Quiçá não exista o "normal", o "adaptado", afinal, somos todos singulares, e todos vivemos buscando recuperar o tempo paradisíaco do "princípio", matar o tempo que a saudade reconstrói e pretende extinguir. Trata-se tão-só de fazer esgotar o sofrimento e quem viveu o "bullying" num dia a dia de nomes, ofensas, alusões, sabe, talvez melhor que qualquer outro, que o sofrimento é sempre inqualificável. E o sofrimento de quem "sofreu" não fica no que sofreu. Ele arrasta-o consigo, transforma-o em neurose, e transforma "neuroticamente" o mundo que o rodeia. O "agredido" pode até tornar-se "agressor". Do mesmo modo, o "agressor" é comummente um "agredido".

Atrás e à frente de uma relação "vitimizador — vítima" existem ciclos inacabáveis de "vitimização". Fui violentado e, precisamente porque o fui, digo que o agressor é sempre vítima. A "minha" violência tornou-se pensamento, bem como compreensão. Sou um relativista, não puno o que magoa, não desejo o seu sofrimento — já disse que este é sempre inqualificável —, antes o perdoo, tomara perdoar-me também a mim, à memória, à culpa, à inanição de outrora, aos momentos de zanga, sempre interna, sempre para com um "outro". E o "outro" é primitivamente o que nos cria, o que nos magoa, porque há sempre qualquer coisa que vem de trás, para a vítima e o vitimizador. E é isto que é urgente: compreender o que faz da vítima ser vítima, o que faz do vitimizador ser vitimizador, os processos dinâmicos mais ou menos conscientes e, com igual dinamismo, propiciar a dinâmica das relações entre os alunos e companheiros, a resolução espontânea do processo. Porque o "bullying" carece menos de controlo ou vigília do que de entendimento.

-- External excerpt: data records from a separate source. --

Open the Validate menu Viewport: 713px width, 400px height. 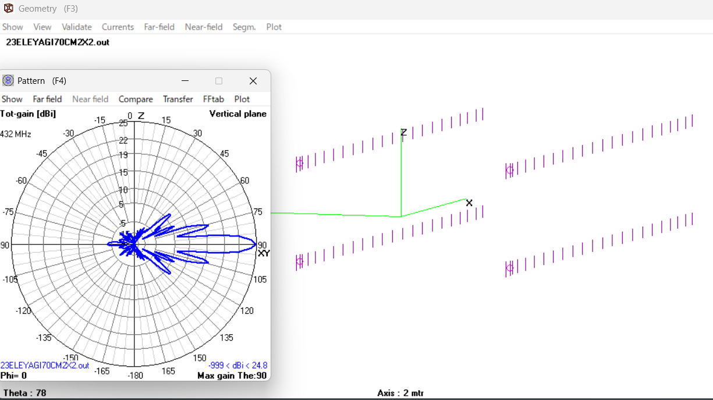(77, 27)
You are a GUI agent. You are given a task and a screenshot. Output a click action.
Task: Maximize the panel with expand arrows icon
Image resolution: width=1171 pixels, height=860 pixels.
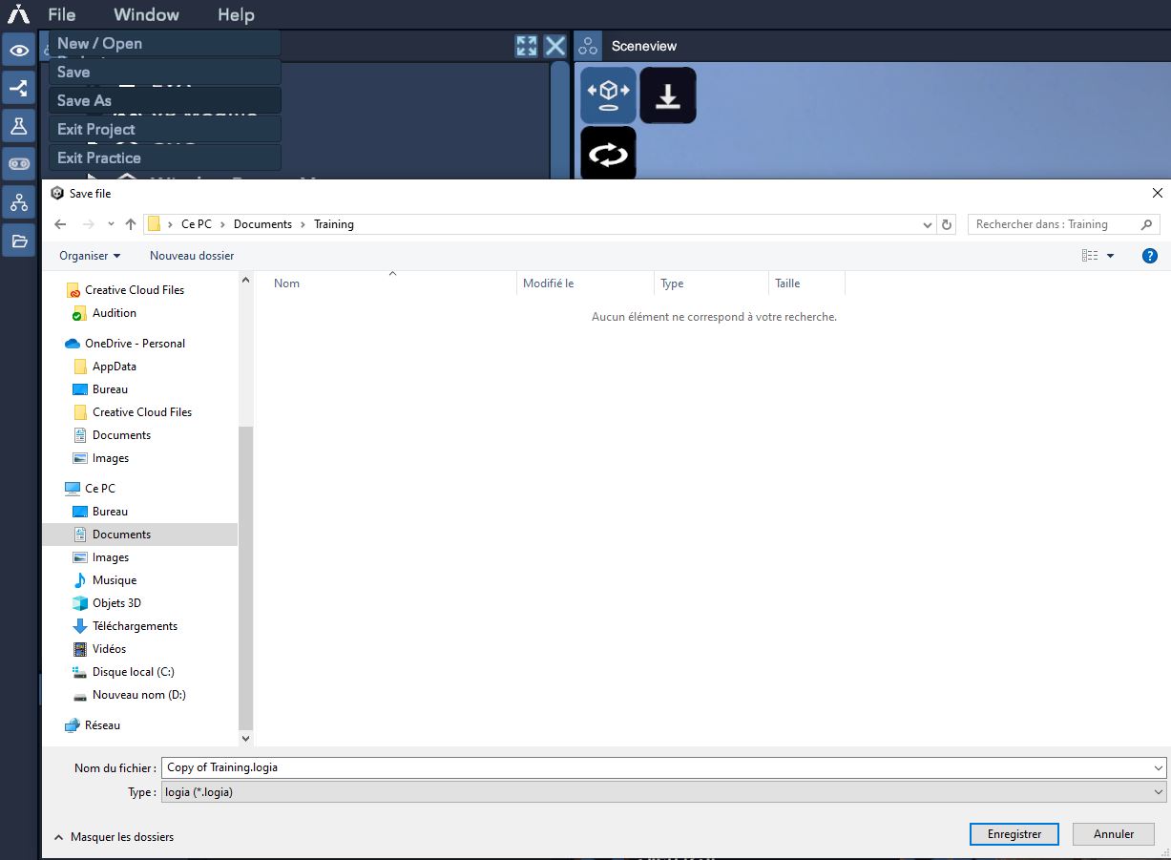point(526,46)
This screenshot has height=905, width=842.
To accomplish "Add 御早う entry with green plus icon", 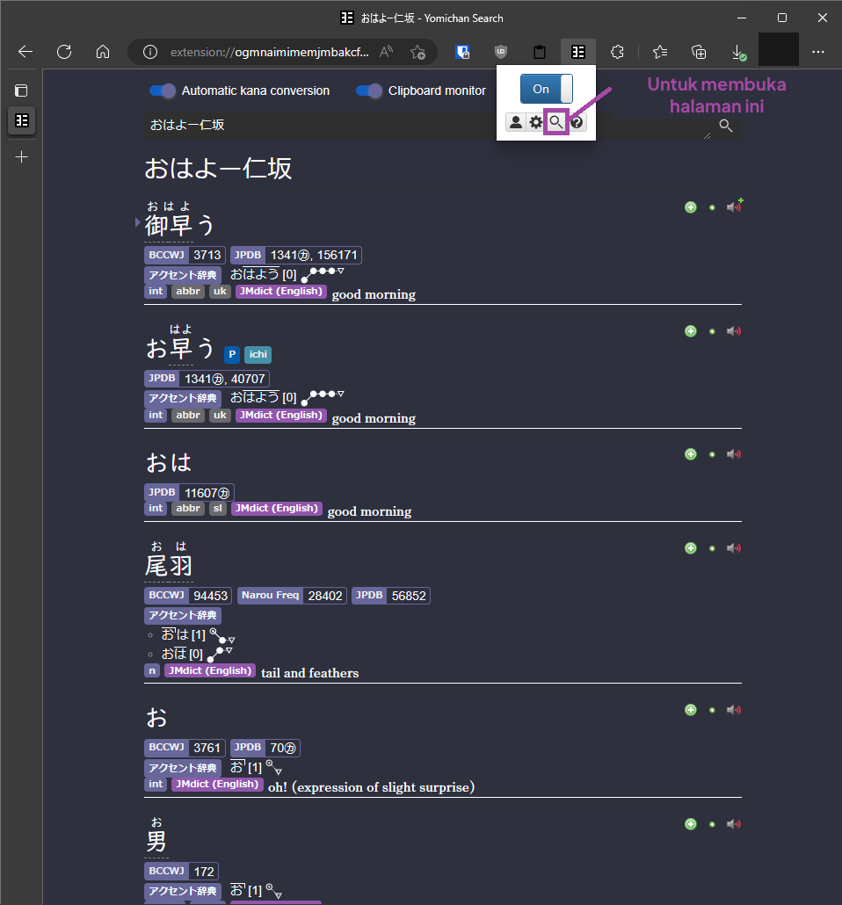I will click(x=690, y=207).
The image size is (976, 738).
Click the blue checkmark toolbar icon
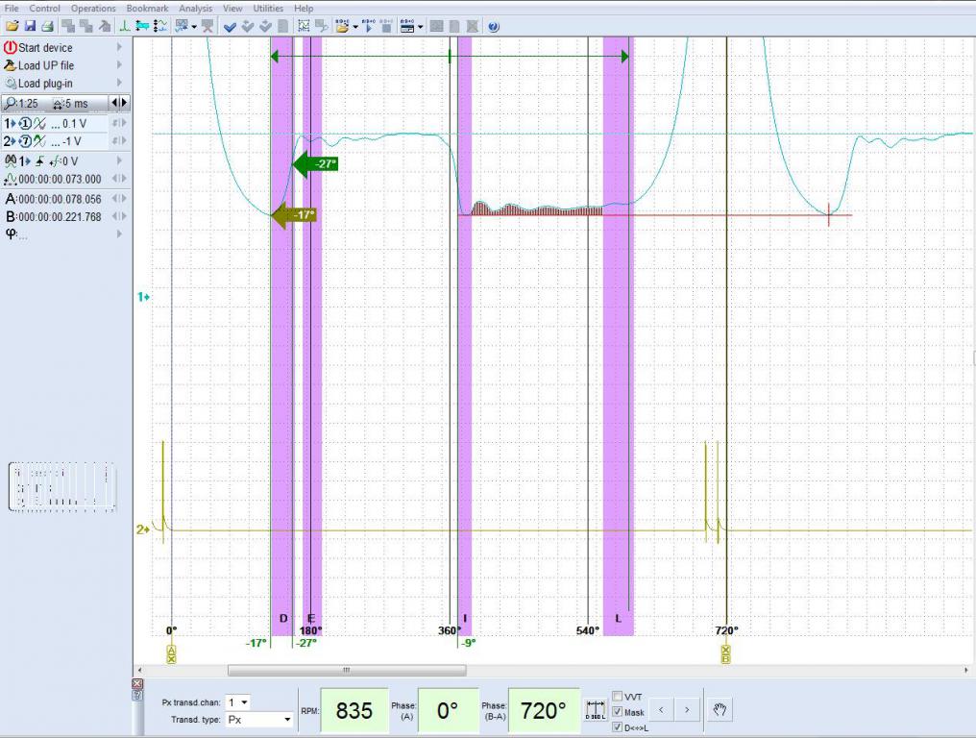[231, 27]
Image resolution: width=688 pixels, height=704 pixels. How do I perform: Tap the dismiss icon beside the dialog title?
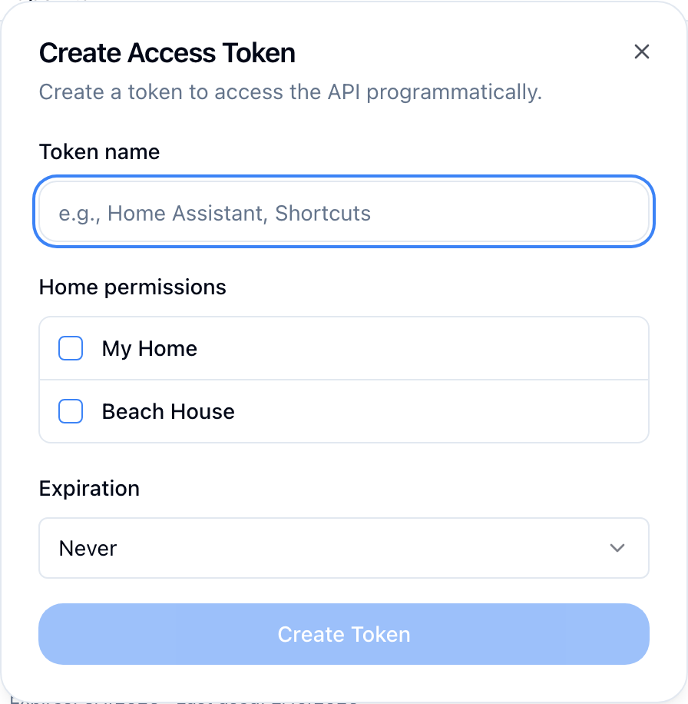pos(642,51)

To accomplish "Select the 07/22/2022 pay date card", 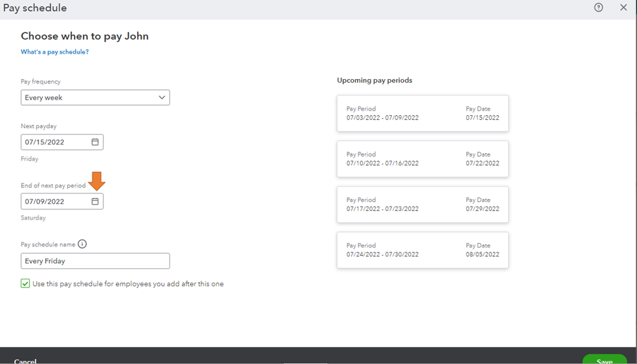I will 422,159.
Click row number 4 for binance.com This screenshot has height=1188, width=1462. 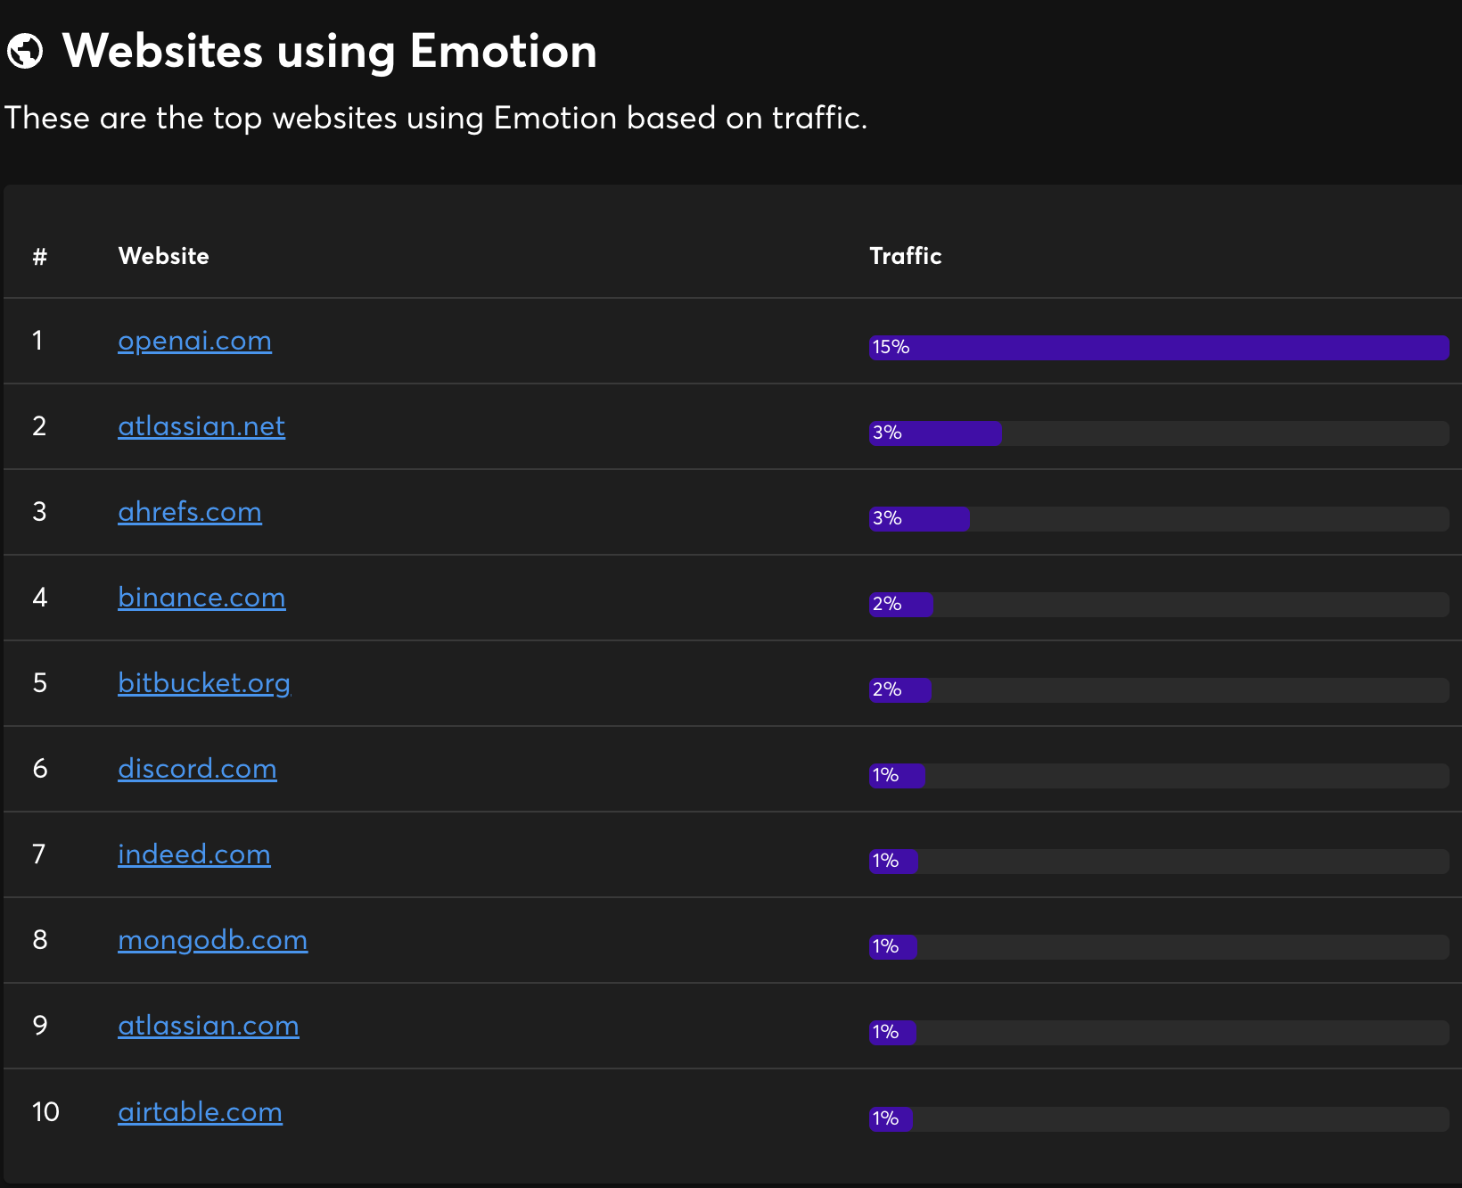point(39,598)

No fim, o mecanismo tem de ser solucionado pelas próprias crianças, se bem que os "adultos" poderão iniciar, moderar, o mesmo. Há contextos especiais, como os recreios ou as aulas de educação física — ah, esse maldito tempo de humilhação!... —, e, por isso mesmo, a escola deve promover a "relação" e não só o estudo no sentido restrito do termo. O "estudo" puro ajuda a refugiar, perpetuar, a condição da "vítima", é bom para as defesas, mas o problema fica por resolver. Isto se considerarmos haver problema, afinal de contas, "viver é sofrer" (e o "sofrer" faz a obra e a obra ajuda a debelar o "sofrer"). Mas, aí, o tempo, a saudade, protelará sua exaustão.